I am going to get into real trouble if I start listing some of the local legends, as we call them, who we are incorporating into Stronger South Cotswolds—perhaps I will save that for this afternoon’s Westminster Hall debate on small charities—but I will share the general concept that there is already so much good stuff going on in my constituency. On our website, we are recognising those people and groups already doing incredible work and highlighting them in the hope that other people can adopt and adapt those brilliant ideas elsewhere. My constituency straddles two counties, Gloucestershire and Wiltshire, so that presents real opportunities for cross-county border transference of inspiration.
These fantastic local initiatives do more than deliver services to people who are struggling with physical, mental or economic poor health, with dementia or with Parkinson’s. I have seen many people really flourishing through these organisations as they create relationships across age, class and socioeconomic background. That really is cohesion in practice.

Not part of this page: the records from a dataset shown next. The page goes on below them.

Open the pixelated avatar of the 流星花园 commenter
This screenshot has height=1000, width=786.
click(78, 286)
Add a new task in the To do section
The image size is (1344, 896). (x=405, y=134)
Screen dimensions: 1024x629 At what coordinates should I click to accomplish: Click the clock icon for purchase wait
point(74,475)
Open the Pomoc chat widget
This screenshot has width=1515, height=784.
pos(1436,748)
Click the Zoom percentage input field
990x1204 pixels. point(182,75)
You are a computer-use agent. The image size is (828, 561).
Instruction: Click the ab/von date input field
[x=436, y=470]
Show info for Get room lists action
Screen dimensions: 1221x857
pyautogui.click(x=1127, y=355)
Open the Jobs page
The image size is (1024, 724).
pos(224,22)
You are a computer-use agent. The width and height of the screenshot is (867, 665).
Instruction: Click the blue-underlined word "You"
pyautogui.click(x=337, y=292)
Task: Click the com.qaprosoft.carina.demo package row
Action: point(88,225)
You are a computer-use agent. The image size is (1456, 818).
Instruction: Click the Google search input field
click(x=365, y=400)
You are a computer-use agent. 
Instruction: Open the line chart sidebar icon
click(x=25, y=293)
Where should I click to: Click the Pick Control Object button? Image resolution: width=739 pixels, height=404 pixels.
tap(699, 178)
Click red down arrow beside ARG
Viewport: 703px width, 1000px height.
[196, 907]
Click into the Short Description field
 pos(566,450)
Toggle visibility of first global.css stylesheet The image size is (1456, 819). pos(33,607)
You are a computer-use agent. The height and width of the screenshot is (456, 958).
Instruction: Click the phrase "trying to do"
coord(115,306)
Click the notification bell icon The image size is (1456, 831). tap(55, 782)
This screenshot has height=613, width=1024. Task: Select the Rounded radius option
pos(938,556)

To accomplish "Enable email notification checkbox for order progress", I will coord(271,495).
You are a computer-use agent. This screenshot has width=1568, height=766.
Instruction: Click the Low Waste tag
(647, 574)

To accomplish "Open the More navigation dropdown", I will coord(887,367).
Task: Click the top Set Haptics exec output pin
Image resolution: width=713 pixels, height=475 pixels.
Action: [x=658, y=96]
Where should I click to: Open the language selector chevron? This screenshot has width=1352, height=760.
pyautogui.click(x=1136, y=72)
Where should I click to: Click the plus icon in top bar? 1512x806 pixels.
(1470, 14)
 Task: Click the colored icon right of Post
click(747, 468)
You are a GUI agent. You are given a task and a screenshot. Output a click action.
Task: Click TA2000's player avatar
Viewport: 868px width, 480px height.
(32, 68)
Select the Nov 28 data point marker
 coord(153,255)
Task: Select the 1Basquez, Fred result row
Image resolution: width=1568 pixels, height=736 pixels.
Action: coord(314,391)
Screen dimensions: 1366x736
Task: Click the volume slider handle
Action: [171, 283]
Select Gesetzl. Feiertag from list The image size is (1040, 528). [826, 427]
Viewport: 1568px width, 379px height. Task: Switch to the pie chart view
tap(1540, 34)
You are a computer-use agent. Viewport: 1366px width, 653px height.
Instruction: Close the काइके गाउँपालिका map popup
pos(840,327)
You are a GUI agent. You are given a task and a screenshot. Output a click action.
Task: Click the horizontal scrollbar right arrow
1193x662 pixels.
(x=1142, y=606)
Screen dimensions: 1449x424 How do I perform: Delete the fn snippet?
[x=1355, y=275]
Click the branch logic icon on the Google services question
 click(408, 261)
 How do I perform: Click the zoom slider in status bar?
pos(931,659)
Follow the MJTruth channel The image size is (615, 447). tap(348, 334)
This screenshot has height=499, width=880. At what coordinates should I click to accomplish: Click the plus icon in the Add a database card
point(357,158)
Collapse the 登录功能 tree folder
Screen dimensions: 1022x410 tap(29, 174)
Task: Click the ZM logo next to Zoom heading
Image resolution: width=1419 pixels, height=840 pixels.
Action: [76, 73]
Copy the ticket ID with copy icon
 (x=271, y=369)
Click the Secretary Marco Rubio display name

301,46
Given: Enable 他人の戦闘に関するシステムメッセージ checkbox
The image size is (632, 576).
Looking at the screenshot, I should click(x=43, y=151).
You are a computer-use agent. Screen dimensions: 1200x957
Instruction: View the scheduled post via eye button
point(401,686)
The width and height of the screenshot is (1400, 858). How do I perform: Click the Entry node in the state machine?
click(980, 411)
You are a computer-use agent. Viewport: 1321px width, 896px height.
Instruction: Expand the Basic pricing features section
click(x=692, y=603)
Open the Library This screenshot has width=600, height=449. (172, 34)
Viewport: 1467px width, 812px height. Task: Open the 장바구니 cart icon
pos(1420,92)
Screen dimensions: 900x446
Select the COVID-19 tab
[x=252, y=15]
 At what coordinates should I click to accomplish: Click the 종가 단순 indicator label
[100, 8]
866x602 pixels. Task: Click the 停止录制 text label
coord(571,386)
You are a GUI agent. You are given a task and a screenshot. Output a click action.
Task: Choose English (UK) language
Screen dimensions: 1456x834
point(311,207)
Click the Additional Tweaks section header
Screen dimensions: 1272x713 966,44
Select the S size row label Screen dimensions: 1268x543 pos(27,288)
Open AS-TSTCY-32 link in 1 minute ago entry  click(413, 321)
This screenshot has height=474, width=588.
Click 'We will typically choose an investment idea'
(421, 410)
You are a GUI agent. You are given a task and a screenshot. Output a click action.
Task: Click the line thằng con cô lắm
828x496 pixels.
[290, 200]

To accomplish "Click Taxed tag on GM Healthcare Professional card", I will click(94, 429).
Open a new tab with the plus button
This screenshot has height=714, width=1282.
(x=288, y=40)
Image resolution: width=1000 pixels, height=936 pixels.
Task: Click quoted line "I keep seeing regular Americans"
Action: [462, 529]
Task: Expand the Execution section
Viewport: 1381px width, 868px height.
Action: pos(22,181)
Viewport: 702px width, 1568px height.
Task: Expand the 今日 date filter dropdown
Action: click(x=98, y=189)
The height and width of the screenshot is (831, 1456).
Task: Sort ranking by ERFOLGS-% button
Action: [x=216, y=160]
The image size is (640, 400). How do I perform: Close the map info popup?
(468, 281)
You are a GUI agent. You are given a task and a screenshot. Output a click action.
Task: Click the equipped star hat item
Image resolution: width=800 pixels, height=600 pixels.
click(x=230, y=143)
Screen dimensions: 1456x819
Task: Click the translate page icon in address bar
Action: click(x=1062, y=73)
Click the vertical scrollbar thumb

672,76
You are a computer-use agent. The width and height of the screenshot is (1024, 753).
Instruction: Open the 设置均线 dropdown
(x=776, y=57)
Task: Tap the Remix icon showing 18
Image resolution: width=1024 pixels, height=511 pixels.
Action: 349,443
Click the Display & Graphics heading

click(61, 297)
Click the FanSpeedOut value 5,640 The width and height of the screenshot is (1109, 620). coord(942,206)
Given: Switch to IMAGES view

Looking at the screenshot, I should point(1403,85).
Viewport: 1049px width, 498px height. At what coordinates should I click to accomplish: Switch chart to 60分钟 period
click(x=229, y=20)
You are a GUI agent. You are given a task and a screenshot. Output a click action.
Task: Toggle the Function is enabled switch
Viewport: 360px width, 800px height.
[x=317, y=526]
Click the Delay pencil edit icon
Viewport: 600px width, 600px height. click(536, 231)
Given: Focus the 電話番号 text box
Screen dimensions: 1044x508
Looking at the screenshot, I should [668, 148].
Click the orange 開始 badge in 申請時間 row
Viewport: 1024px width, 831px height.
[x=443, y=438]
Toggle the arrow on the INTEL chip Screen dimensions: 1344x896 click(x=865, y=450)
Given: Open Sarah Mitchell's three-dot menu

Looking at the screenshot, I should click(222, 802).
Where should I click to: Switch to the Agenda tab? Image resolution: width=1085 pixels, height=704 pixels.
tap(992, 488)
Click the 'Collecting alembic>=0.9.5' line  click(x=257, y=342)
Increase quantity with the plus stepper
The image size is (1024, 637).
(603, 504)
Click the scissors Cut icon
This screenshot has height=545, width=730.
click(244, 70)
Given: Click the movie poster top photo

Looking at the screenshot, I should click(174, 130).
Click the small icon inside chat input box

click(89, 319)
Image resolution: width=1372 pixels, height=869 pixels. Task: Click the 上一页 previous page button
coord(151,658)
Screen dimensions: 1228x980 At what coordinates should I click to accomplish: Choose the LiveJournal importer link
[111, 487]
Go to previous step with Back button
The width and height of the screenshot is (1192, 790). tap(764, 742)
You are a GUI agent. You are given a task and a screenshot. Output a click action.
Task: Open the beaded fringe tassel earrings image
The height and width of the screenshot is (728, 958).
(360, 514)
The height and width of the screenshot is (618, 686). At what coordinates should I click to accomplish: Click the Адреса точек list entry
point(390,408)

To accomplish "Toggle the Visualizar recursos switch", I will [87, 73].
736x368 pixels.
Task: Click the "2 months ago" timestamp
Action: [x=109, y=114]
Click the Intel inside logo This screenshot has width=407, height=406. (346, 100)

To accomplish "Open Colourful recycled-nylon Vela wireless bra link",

What I am seeing is that when communities feel strong, difference can be not alienating but enriching, but when communities feel fragile, difference is weaponised. If people believe that the system works only for the powerful, they are more susceptible to voices offering simplistic answers and easy targets. We need to be honest about that and recognise that cohesion is the antidote to division, but it does not happen automatically; it must be cultivated. That is where we as MPs, as the hon. Member for Rugby mentioned, have a real role to play.
We may not have a budget, and we may only have small teams, but we do have that magical power to convene. When we bring people together, the magic can happen. That is what we are trying to do with Stronger South Cotswolds—bring people together with the aspiration that the whole becomes greater than the sum of its parts. That cannot be manufactured by Government in Westminster. Belonging, by definition, happens at that nexus of place, nature and neighbourhood.
I call on the Government to properly fund local groups and make those pots of money available, knowing that they will deliver a fantastic ROI. I ask the Government to please support community ownership of energy, land and community assets; invest in youth services and intergenerational spaces; ensure that planning decisions genuinely involve community voices; and restore trust in environmental regulation. Above all, I ask them to please choose to devolve power rather than concentrate it here in London.
If things are going to get rocky over the next few years, we need to be building community cohesion now. Something I learned from expedition planning is that you have to do your preparation when it is calm, because when the storms hit, you just do not have time. Community cohesion is the same: if we invest now in connection, fairness and shared purpose, we can weather those storms together. If we neglect it, we should not be surprised when division grows. The question for the House is whether national policy will strengthen the work of initiatives like Stronger South Cotswolds or make it harder. I ask the Government to please put the power and resources into the hands of local communities, where they really can make a difference.